» **What you are asked to do**
Return, from the lines below, each one that includes the word "header".

» **Exercise data**
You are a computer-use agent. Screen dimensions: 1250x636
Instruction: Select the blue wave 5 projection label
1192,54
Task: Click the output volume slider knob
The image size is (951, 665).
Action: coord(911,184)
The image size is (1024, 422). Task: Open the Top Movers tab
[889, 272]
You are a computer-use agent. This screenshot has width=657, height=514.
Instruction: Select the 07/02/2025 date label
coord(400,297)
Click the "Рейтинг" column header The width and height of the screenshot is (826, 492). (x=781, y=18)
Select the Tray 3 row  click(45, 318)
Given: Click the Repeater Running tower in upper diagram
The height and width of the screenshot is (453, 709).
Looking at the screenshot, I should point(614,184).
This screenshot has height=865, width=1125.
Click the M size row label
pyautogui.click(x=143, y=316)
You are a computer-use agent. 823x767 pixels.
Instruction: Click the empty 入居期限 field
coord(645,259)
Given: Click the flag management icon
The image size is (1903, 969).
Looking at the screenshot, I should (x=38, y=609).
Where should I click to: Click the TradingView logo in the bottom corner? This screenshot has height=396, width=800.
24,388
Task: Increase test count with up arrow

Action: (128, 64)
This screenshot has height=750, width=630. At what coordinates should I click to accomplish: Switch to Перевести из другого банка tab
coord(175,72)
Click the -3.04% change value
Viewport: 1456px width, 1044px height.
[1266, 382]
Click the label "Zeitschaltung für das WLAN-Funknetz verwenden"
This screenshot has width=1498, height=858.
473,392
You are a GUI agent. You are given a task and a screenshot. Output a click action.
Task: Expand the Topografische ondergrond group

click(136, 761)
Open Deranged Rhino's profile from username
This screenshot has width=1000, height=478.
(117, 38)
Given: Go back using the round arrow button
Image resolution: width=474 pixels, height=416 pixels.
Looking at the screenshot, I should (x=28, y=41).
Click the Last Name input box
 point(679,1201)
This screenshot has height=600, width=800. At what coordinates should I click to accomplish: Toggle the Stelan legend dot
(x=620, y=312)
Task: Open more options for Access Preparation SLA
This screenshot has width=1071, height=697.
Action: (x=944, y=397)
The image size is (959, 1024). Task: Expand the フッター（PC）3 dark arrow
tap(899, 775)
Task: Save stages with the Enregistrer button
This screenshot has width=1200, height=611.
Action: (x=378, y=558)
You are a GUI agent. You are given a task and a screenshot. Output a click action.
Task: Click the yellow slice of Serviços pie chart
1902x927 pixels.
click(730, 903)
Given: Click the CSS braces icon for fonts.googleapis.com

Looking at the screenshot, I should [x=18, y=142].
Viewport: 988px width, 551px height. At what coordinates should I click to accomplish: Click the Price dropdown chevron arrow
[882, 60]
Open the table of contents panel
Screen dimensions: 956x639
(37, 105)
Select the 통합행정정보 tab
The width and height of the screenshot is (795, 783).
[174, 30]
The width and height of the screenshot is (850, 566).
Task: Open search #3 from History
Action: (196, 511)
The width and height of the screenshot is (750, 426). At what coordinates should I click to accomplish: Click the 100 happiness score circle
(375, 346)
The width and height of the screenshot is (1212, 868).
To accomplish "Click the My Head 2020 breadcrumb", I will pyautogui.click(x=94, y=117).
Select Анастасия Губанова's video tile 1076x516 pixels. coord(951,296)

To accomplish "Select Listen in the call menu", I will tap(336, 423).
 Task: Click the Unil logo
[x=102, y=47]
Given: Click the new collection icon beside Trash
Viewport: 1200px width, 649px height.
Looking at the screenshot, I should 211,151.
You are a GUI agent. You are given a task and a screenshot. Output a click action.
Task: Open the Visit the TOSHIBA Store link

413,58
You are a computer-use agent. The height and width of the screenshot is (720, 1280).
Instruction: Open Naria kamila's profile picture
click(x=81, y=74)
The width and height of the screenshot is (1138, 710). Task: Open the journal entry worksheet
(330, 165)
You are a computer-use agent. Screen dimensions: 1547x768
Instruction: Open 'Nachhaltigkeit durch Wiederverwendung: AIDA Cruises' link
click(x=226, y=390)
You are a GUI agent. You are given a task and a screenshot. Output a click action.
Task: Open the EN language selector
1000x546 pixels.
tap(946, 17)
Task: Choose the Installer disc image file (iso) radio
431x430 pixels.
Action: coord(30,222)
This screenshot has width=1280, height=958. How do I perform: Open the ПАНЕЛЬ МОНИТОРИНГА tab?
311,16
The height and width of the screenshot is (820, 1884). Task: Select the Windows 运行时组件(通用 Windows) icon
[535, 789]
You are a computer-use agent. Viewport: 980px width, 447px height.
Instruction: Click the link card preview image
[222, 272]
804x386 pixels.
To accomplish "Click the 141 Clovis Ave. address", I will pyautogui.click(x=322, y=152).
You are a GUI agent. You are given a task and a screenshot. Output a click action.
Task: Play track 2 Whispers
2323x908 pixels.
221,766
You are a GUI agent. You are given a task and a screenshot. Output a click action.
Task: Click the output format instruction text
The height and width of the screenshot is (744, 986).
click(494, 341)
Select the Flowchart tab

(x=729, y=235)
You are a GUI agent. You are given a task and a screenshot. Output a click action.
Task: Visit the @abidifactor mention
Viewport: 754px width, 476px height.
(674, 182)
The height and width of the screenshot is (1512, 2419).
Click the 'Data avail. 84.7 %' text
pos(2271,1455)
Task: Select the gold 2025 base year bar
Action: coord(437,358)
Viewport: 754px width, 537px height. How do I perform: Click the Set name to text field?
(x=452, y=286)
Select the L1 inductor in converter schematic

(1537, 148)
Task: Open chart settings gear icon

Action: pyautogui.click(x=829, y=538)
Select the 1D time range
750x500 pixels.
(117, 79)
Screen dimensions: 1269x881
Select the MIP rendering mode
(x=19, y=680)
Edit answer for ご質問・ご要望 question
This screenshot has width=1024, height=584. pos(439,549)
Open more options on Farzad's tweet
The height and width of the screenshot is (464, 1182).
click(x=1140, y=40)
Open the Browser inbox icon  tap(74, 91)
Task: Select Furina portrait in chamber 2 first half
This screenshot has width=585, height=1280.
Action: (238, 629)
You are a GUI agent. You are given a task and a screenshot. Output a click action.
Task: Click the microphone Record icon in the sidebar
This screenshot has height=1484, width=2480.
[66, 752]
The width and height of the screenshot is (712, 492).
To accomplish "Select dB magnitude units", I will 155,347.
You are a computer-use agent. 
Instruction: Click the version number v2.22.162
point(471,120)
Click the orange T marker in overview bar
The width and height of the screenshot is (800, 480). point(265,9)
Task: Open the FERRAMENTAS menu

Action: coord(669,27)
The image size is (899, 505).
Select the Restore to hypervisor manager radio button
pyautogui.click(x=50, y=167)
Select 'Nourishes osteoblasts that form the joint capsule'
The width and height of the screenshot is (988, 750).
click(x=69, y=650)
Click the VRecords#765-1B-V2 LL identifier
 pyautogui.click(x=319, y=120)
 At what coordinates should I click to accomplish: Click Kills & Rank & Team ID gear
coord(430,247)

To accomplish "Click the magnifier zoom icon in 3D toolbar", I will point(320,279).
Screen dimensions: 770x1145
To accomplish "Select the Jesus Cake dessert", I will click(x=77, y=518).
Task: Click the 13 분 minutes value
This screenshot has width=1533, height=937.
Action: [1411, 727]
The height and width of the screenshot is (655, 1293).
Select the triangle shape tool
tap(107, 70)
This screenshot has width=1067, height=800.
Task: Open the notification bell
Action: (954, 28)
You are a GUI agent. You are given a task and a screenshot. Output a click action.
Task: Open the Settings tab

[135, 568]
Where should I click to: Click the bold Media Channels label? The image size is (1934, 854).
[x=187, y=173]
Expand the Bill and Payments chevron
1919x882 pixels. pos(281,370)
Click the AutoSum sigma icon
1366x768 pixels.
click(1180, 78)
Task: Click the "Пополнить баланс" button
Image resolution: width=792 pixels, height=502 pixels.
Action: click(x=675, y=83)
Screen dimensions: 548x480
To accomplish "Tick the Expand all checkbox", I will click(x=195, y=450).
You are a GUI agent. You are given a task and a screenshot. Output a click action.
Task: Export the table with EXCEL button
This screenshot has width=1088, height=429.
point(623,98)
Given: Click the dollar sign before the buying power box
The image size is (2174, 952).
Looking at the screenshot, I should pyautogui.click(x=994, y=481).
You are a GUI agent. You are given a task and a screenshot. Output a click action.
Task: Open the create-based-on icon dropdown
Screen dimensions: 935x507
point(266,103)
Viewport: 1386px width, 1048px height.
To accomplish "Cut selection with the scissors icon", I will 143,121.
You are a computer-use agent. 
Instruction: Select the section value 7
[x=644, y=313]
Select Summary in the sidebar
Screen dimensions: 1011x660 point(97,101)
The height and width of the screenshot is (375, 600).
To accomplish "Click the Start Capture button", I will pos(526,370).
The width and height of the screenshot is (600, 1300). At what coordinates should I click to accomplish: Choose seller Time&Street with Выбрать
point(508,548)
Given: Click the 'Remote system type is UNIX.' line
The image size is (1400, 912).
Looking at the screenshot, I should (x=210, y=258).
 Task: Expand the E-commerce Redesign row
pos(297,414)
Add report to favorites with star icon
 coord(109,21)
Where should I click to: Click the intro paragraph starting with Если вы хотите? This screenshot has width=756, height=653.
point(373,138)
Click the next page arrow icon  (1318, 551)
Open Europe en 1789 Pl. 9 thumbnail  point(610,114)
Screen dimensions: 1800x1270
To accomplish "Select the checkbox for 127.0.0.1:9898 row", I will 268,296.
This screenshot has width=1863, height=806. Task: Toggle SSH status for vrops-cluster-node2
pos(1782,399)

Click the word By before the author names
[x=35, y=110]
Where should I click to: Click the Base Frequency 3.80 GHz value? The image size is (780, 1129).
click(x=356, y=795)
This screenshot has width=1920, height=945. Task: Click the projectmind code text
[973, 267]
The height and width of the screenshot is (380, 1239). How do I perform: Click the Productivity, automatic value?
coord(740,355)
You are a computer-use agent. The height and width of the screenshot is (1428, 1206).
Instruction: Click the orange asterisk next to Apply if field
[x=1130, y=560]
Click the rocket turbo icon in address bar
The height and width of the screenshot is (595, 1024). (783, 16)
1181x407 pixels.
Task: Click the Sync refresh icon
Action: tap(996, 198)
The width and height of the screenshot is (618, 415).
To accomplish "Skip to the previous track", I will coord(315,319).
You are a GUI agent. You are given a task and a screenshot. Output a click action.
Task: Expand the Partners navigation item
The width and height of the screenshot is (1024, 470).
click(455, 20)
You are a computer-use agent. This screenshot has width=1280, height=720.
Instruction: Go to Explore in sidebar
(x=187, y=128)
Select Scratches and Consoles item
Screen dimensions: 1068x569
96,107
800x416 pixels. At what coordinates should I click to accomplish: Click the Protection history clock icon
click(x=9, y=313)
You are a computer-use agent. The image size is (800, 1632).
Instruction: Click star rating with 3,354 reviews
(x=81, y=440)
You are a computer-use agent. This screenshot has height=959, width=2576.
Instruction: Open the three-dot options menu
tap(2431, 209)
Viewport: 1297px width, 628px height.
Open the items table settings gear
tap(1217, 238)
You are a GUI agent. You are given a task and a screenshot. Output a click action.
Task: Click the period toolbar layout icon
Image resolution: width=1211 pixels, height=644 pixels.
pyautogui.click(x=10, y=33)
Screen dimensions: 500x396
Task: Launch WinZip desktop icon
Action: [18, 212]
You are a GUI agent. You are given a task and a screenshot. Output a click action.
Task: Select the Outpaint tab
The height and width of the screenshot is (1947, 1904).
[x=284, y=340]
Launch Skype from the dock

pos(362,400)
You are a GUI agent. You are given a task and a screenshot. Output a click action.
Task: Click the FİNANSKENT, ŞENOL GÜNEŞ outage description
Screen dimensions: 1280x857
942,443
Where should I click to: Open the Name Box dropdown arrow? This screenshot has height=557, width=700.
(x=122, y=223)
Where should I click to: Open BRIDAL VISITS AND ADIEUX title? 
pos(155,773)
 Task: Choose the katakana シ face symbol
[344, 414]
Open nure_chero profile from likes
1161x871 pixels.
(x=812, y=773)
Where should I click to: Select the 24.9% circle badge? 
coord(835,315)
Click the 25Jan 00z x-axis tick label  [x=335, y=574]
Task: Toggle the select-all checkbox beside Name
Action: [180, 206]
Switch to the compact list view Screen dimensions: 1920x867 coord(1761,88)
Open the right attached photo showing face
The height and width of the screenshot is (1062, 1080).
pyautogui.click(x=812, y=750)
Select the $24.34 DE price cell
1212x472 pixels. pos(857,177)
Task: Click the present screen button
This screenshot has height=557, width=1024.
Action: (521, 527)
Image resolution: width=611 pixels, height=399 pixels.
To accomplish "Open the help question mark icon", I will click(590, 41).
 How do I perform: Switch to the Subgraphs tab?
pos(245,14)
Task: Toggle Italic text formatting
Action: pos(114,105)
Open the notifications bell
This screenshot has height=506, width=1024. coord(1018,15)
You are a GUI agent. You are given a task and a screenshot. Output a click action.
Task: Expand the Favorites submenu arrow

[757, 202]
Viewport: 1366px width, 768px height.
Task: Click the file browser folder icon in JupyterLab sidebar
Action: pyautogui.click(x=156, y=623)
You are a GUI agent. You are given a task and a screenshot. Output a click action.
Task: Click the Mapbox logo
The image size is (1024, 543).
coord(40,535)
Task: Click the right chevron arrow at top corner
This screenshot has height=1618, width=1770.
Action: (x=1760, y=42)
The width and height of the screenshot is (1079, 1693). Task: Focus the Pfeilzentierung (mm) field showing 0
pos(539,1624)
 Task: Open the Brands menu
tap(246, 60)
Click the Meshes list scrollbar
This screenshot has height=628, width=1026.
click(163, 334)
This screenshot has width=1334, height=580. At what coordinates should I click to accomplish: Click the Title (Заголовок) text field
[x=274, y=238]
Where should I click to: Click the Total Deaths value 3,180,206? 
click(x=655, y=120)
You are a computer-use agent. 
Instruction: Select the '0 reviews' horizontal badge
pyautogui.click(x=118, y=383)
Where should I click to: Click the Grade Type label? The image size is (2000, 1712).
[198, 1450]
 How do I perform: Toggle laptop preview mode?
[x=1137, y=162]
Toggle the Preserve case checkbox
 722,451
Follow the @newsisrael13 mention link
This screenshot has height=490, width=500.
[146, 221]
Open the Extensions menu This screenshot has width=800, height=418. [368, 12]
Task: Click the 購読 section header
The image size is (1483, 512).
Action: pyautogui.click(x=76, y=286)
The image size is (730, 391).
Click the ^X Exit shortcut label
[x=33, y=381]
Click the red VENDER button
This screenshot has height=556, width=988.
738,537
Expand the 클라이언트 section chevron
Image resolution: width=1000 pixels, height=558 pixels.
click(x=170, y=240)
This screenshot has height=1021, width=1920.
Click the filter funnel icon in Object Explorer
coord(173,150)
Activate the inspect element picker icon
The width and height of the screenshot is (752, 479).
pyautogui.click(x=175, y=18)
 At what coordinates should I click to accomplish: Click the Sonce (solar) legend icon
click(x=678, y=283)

» **Answer area**
Click the "Рейтинг" column header The width and height of the screenshot is (826, 492). (x=781, y=18)
Task: Click the 購読 section header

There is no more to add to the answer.